A new study published online in Royal Society Open Science found that Dutch-speaking adults who were adopted from South Korea as infants outperformed their age-matched Dutch-born counterparts in their ability to identify and mimic difficult Korean sounds. Even children who were adopted when they were younger than six months old were still able to mimic these sounds better than individuals who were never exposed to the Korean language; this suggests that the brief exposure to Korean during infancy had a lasting effect on these adults' language-learning skills.

Read: How Learning Another Language Keeps Your Mind Sharp, No Matter Your Age

“For Korean listeners, these sounds are easy to distinguish, but for second-language learners they are very difficult to master,” said study coauthor Mirjam Broersma, Science News reported. “Even those who were only 3 to 5 months old at the time of adoption already knew a lot about the sounds of their birth language, enough even to help them relearn those sounds decades later.”

For the study, researchers from Radboud University in Nijmegen, Netherlands compared the language skills of 29 native Dutch speakers and 29 South Korea-born Dutch speakers.
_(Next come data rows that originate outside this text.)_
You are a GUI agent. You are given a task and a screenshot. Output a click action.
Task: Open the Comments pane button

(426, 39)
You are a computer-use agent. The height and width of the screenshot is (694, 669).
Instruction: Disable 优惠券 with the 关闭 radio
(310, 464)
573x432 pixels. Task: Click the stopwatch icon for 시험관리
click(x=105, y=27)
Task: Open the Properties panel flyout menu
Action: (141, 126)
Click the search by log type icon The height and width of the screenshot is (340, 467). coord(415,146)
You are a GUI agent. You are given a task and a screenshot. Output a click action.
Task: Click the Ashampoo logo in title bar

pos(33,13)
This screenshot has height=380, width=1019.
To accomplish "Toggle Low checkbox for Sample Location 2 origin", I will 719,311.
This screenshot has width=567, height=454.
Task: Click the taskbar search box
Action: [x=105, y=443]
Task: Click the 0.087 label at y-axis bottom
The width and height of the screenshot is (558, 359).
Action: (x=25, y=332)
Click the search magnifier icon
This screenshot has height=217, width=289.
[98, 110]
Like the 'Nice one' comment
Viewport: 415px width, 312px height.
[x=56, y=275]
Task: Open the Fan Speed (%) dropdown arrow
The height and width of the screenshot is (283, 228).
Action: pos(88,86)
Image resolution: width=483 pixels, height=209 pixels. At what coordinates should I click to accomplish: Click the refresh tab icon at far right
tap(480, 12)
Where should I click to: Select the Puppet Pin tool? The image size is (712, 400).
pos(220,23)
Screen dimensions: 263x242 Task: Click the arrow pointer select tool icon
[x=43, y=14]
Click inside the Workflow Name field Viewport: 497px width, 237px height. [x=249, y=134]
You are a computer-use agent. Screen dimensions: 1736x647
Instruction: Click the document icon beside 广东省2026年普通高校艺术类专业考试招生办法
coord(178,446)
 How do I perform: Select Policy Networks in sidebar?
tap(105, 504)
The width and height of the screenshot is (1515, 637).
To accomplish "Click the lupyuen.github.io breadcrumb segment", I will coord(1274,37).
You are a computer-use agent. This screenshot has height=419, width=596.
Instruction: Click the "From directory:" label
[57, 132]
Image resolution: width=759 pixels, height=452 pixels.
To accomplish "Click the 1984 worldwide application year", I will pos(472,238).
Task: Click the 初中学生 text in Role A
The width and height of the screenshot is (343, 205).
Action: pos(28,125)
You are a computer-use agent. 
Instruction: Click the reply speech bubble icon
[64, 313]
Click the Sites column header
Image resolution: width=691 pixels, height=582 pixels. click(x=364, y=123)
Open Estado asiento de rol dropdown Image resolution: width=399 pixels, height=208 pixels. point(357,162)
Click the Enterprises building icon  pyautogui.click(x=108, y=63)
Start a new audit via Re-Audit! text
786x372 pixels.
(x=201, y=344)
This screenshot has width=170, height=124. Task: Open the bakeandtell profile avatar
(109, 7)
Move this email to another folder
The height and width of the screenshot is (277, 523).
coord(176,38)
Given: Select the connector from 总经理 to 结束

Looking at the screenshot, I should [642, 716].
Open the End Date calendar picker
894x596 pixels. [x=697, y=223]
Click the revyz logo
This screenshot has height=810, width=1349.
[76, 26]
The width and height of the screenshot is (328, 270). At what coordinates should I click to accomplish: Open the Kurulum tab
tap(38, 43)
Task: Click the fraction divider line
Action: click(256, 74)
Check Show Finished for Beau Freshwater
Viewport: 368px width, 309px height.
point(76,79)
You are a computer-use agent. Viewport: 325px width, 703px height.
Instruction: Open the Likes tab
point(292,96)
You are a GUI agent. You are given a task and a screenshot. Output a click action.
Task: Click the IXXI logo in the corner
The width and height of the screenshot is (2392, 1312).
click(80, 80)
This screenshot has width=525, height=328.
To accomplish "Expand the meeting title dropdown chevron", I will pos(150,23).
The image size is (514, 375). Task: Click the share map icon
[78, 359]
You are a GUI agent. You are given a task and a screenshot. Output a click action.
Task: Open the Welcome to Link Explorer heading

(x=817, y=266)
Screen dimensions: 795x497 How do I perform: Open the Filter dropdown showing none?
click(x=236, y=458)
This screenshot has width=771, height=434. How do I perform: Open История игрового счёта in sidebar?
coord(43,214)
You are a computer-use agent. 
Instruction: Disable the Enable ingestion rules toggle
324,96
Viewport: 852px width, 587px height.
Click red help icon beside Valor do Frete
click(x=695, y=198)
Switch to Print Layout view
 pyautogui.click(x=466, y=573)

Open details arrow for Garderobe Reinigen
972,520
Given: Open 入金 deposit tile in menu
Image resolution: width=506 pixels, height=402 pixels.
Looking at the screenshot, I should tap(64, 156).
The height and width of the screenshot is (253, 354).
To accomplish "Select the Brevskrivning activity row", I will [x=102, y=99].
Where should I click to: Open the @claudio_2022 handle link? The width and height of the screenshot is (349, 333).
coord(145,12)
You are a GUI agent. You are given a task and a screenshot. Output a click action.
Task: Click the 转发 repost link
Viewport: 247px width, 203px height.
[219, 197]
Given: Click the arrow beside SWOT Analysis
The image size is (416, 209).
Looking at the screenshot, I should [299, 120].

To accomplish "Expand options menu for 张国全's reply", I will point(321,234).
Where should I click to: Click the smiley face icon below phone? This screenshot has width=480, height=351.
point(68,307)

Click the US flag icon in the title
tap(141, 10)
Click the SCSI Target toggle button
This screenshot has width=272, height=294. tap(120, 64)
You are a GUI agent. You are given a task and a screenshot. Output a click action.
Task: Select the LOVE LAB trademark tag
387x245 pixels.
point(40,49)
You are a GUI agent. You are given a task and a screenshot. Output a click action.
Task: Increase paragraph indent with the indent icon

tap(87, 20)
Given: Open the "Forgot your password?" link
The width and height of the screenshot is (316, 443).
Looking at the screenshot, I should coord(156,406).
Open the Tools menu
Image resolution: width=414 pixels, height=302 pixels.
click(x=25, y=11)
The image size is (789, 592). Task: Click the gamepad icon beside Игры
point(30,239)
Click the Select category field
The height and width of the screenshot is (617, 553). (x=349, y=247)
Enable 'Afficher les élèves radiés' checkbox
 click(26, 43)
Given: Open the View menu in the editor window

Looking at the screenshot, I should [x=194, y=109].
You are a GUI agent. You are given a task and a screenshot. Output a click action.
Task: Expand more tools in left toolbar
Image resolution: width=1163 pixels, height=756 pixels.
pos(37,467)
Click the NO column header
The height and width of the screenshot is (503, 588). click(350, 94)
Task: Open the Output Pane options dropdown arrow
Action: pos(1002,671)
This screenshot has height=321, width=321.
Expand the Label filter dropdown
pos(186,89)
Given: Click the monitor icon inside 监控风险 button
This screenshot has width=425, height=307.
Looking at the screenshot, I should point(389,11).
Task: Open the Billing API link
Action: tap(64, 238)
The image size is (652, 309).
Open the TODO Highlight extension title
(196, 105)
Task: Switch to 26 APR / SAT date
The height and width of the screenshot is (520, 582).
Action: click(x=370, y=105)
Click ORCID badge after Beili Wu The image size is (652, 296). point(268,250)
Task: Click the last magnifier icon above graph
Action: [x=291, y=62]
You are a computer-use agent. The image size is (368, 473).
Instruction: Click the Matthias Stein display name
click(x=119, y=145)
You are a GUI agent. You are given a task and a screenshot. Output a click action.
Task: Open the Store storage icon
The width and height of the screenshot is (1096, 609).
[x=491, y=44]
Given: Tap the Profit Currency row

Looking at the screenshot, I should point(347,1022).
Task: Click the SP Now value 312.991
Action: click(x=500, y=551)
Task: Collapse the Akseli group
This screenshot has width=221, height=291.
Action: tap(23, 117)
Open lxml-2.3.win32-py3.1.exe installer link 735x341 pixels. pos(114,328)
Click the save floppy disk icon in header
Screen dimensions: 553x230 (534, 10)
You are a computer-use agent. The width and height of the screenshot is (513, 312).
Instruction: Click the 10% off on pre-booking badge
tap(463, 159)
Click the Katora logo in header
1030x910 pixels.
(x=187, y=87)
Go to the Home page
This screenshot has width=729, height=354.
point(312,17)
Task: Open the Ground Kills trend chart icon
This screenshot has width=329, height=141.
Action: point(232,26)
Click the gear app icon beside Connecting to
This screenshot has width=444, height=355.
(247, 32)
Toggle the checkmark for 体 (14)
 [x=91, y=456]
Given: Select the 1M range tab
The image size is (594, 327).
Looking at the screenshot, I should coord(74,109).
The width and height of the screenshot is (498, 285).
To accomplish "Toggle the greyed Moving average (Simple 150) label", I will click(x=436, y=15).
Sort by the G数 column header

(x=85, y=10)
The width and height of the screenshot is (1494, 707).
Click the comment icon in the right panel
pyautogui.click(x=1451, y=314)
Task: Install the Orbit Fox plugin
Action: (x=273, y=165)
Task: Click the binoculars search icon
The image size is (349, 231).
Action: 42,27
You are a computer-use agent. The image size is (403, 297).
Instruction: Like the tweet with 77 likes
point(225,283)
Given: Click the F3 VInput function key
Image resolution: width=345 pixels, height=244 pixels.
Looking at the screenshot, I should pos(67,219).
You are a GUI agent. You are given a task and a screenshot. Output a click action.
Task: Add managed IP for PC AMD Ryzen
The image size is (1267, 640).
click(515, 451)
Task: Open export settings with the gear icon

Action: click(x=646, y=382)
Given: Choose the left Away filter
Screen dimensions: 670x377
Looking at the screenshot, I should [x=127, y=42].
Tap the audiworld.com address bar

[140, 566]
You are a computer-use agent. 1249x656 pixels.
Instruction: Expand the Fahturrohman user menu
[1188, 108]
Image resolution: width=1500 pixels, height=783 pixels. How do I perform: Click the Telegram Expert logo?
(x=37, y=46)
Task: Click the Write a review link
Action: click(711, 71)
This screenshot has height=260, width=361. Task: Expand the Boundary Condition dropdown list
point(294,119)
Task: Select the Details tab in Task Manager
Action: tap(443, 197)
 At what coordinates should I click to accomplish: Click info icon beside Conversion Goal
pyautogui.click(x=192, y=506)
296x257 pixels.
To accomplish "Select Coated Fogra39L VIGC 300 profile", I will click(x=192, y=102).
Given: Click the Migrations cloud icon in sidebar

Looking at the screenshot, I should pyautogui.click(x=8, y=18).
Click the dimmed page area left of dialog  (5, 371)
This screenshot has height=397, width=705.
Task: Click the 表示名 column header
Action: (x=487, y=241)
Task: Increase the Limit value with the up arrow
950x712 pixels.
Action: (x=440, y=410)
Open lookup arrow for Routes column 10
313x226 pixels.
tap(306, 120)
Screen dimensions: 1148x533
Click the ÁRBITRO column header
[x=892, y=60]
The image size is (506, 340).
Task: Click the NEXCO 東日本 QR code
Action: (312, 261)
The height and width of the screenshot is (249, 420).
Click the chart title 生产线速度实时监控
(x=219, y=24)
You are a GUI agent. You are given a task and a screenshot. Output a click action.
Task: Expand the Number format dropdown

Of the Korean-born group, half had been adopted when they were older than 17 months, and had already begun speaking a little, while the other half were adopted when they were younger than six months, an age where most babies can not utter recognizable words, Science News reported.

As a whole, the Korean-born group outperformed the Dutch-born group, suggesting that exposure to the Korean language, no matter how brief, had a lasting impact. The team even theorize that language heard during pregnancy may even have an impact on an individual's language skills, although they have not been able to study this concept yet. However, results show that a child’s first word does not necessarily indicate the beginning of this language development.

Exposure to a second language has benefits beyond making it easier to learn new languages later in life. For example, research has shown that speaking two or more languages helps to keep the mind sharp and may prevent cognitive decline commonly associated with aging.

In addition, these benefits may kick in before we even start aging, as the brain power needed to learn and retain two languages has also been shown to help multilingual individuals better concentrate in noisy or distracting settings. The best news? You don’t have to speak a second language from birth in order to reap the benefits. According to Dr. Viorica Marian, a linguist at Northwestern University, starting at any point in life, and even knowing minimal second-language skills, also has its benefits, Medical Daily reported.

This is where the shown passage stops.